The decision to be made in terms of this issue lies in the responsibility of Frank Shrontz, Boeing’s CEO, in 1988. The stakeholders to be further affected by it were the future customers of the 777 Boeing model – airline carriers from all around the world, like United Airlines. Also relevant to the outcome of Shrontz’s decision were the manager Philip Condit, put in charge for the 777 project, as well as all the others 10 000 employees and lower level managers, that were recruited to work on it. The situation was going to affect as well Boeing’s suppliers for structural components, systems and equipment, which were twelve international companies located in ten countries.

As first constrain for resolving the issue we can note that Boeing’s production system and manufacturing strategies were outmoded and needed to be updated.
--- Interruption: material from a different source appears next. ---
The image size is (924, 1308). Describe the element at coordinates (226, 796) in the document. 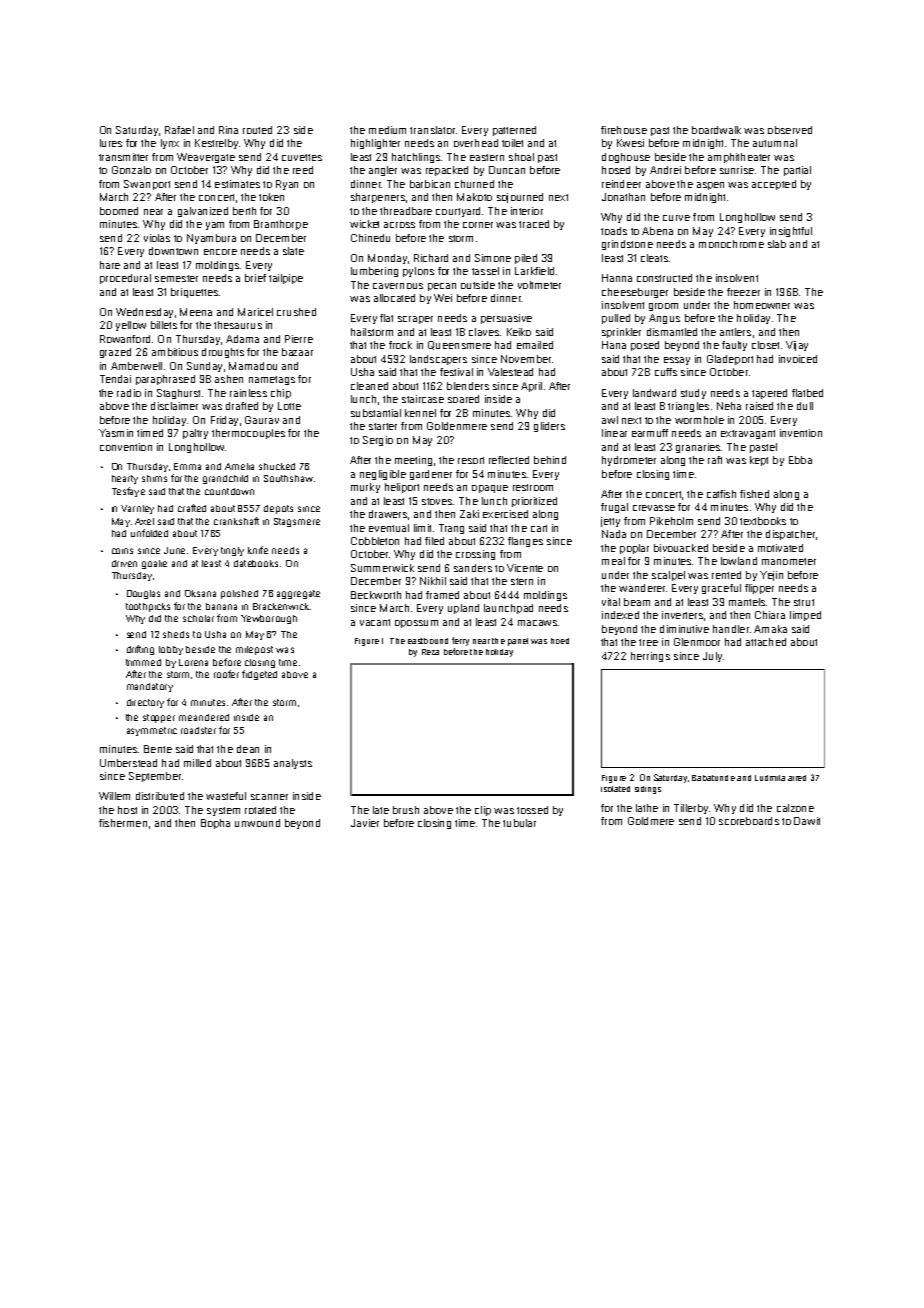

In order to create an aircraft, which could compete with Airbus’s latest ones, Boeing first needed to revitalize their mass production manufacturing system. Airbus also was ahead of Boeing because of their use of the most advanced technologies, and therefore Boeing had to introduce leading edge technologies into its jetliners.

If we look at Exhibit II in the business case, we will see the market share of shipments of commercial aircraft of Boeing, McDonnell Douglas (MD) (until 1997, before the merger with Boeing) and Airbus, for the period 1992 – 2000. The percentage numbers on the table show the competitive relationship between Boeing and Airbus, especially when they remain the only players in the industry in 1997. Airbus is steadily raising the percentage of its market share of shipment throughout the years, for Boeing’s misfortune respectively. From here we can extend more our understanding of the threat that Boeing had in the face of Airbus and also of the need for the CEO of Boeing to come up with a solution for how to strengthen its competitive position.